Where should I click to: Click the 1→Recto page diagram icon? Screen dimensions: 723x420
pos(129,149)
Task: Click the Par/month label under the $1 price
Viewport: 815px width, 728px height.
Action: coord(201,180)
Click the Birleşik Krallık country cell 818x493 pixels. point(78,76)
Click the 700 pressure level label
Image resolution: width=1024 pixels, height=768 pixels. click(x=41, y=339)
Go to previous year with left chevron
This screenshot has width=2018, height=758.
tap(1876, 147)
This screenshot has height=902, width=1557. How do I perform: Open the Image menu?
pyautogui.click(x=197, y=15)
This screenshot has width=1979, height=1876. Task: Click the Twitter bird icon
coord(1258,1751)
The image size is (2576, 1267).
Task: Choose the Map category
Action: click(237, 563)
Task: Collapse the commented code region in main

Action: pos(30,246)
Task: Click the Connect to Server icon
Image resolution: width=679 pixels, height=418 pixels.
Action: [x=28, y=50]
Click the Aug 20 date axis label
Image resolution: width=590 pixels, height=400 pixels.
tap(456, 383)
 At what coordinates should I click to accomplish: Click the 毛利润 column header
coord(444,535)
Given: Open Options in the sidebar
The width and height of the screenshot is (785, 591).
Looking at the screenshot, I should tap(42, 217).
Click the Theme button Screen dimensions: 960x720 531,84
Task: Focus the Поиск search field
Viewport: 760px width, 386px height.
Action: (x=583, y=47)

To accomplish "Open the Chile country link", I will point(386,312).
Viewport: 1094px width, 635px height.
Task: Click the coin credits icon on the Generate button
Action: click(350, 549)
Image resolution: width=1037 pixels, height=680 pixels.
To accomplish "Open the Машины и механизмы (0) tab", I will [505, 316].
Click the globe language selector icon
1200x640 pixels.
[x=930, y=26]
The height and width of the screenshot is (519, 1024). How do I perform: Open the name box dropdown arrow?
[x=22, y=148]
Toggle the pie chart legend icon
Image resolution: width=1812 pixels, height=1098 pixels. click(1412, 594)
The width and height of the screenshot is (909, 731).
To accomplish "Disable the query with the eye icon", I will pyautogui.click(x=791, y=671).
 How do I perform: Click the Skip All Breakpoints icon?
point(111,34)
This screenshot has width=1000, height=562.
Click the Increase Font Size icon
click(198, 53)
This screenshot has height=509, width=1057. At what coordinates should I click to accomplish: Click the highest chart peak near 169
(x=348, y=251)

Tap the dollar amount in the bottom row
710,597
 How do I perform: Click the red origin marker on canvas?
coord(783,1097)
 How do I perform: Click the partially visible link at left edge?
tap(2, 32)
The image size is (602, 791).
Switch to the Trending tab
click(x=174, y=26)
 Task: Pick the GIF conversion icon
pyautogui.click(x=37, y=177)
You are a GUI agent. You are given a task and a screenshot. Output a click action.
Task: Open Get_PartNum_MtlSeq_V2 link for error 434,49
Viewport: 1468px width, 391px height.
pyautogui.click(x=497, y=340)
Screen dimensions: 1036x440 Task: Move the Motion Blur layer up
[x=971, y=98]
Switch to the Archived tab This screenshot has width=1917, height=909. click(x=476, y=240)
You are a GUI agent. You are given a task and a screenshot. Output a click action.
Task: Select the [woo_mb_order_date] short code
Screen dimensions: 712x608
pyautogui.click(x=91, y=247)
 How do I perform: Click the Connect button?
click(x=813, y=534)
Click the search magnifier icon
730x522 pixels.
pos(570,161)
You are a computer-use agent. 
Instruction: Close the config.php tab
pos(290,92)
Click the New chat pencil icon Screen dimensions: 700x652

WHAT IS BEING ASKED -> Once more, write out all of the entries above exactly.

WRITTEN SOLUTION ->
Where should I click to: Click the 1→Recto page diagram icon? Screen dimensions: 723x420
pos(129,149)
Task: Click the Par/month label under the $1 price
Viewport: 815px width, 728px height.
Action: coord(201,180)
Click the Birleşik Krallık country cell 818x493 pixels. point(78,76)
Click the 700 pressure level label
Image resolution: width=1024 pixels, height=768 pixels. click(x=41, y=339)
Go to previous year with left chevron
This screenshot has width=2018, height=758.
tap(1876, 147)
This screenshot has height=902, width=1557. How do I perform: Open the Image menu?
pyautogui.click(x=197, y=15)
This screenshot has width=1979, height=1876. Task: Click the Twitter bird icon
coord(1258,1751)
The image size is (2576, 1267).
Task: Choose the Map category
Action: click(237, 563)
Task: Collapse the commented code region in main

Action: pos(30,246)
Task: Click the Connect to Server icon
Image resolution: width=679 pixels, height=418 pixels.
Action: [x=28, y=50]
Click the Aug 20 date axis label
Image resolution: width=590 pixels, height=400 pixels.
tap(456, 383)
 At what coordinates should I click to accomplish: Click the 毛利润 column header
coord(444,535)
Given: Open Options in the sidebar
The width and height of the screenshot is (785, 591).
Looking at the screenshot, I should tap(42, 217).
Click the Theme button Screen dimensions: 960x720 531,84
Task: Focus the Поиск search field
Viewport: 760px width, 386px height.
Action: (x=583, y=47)

To accomplish "Open the Chile country link", I will point(386,312).
Viewport: 1094px width, 635px height.
Task: Click the coin credits icon on the Generate button
Action: click(350, 549)
Image resolution: width=1037 pixels, height=680 pixels.
To accomplish "Open the Машины и механизмы (0) tab", I will [505, 316].
Click the globe language selector icon
1200x640 pixels.
[x=930, y=26]
The height and width of the screenshot is (519, 1024). How do I perform: Open the name box dropdown arrow?
[x=22, y=148]
Toggle the pie chart legend icon
Image resolution: width=1812 pixels, height=1098 pixels. click(1412, 594)
The width and height of the screenshot is (909, 731).
To accomplish "Disable the query with the eye icon", I will pyautogui.click(x=791, y=671).
 How do I perform: Click the Skip All Breakpoints icon?
point(111,34)
This screenshot has width=1000, height=562.
Click the Increase Font Size icon
click(198, 53)
This screenshot has height=509, width=1057. At what coordinates should I click to accomplish: Click the highest chart peak near 169
(x=348, y=251)

Tap the dollar amount in the bottom row
710,597
 How do I perform: Click the red origin marker on canvas?
coord(783,1097)
 How do I perform: Click the partially visible link at left edge?
tap(2, 32)
The image size is (602, 791).
Switch to the Trending tab
click(x=174, y=26)
 Task: Pick the GIF conversion icon
pyautogui.click(x=37, y=177)
You are a GUI agent. You are given a task and a screenshot. Output a click action.
Task: Open Get_PartNum_MtlSeq_V2 link for error 434,49
Viewport: 1468px width, 391px height.
pyautogui.click(x=497, y=340)
Screen dimensions: 1036x440 Task: Move the Motion Blur layer up
[x=971, y=98]
Switch to the Archived tab This screenshot has width=1917, height=909. click(x=476, y=240)
You are a GUI agent. You are given a task and a screenshot. Output a click action.
Task: Select the [woo_mb_order_date] short code
Screen dimensions: 712x608
pyautogui.click(x=91, y=247)
 How do I perform: Click the Connect button?
click(x=813, y=534)
Click the search magnifier icon
730x522 pixels.
pos(570,161)
You are a computer-use agent. 
Instruction: Close the config.php tab
pos(290,92)
Click the New chat pencil icon Screen dimensions: 700x652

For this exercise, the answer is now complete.